Cambridge book wins BBC Radio 4's 'Thinking Allowed' Ethnography Award
BBC Radio 4's Thinking Allowed programme in association with the British Sociological Association has announced the annual award for a study that has made a significant contribution to ethnography (tthe in-depth analysis of the everyday life of a culture or sub-culture). The winner of the 2016 Ethnography Award is Zimbabwe's Migrants and South Africa's Border Farms by Maxim Bolt (Cambridge, 2015).
The award has been running since 2014, and is decided by a panel of five academic judges. Last year’s winner was Ruben Andersson, with the publication, Illegality, Inc.: Clandestine migration and the business of bordering Europe.

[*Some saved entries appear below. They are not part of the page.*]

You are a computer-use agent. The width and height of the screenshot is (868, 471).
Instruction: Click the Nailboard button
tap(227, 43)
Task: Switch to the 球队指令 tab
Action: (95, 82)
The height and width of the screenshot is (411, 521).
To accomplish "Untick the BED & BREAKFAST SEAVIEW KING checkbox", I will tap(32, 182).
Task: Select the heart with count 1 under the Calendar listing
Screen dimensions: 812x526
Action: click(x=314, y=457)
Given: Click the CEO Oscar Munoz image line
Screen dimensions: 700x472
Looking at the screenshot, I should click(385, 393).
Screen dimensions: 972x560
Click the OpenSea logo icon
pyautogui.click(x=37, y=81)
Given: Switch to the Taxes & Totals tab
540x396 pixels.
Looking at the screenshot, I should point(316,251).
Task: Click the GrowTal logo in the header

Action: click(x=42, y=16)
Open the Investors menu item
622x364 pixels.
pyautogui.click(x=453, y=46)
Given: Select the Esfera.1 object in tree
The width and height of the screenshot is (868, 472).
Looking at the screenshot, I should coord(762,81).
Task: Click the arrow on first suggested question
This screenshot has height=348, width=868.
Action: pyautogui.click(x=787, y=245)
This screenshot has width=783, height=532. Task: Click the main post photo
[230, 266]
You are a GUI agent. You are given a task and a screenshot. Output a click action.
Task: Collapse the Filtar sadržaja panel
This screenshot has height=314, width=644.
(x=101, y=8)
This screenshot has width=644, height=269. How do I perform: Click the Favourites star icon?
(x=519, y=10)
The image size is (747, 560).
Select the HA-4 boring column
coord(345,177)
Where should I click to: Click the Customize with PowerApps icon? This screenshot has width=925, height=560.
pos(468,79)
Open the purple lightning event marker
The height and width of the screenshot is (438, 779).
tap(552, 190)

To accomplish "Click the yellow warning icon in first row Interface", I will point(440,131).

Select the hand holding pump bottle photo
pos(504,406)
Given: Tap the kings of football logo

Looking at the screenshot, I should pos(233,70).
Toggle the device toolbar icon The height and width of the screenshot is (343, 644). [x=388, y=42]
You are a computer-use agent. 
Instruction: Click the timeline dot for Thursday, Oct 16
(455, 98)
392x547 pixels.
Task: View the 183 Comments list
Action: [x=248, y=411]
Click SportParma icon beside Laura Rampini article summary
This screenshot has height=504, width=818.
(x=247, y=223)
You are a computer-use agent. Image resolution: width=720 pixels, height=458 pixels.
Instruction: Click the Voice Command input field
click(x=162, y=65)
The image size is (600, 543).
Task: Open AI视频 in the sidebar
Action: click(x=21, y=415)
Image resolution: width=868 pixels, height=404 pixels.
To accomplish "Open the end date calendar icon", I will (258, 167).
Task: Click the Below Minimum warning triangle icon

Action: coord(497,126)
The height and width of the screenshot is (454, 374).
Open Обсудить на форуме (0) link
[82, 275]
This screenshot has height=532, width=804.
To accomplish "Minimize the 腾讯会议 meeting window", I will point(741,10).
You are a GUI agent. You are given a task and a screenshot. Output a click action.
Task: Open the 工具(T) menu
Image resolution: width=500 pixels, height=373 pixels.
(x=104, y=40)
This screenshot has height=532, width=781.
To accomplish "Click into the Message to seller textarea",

Professor Laurie Taylor, presenter of Thinking Allowed, said that Dr Bolt's book was "a study of life on the border between South Africa and Zimbabwe, the place where migrants from crisis times in Mugabe's Zimbabwe would turn up. It looks primarily at three groups: the farmers of citrus fruits who have their home there, together with resident workers and the new arrivals. The author lived for a year and half in the workers' compound and learned a new language to be able to facilitate his research. The judges praised this book for the manner in which he conveyed the experience of people trying to construct a sense of belonging in what was a very impermanent setting, the way in which home is established in a place that is constantly in flux. In one judge's words, it conjured up a sense of place in which one could almost smell the cooking and feel the sweat pouring from one's brow."
‘Zimbabwe's Migrants and South Africa's Border Farms’ by Maxim Bolt.is out now.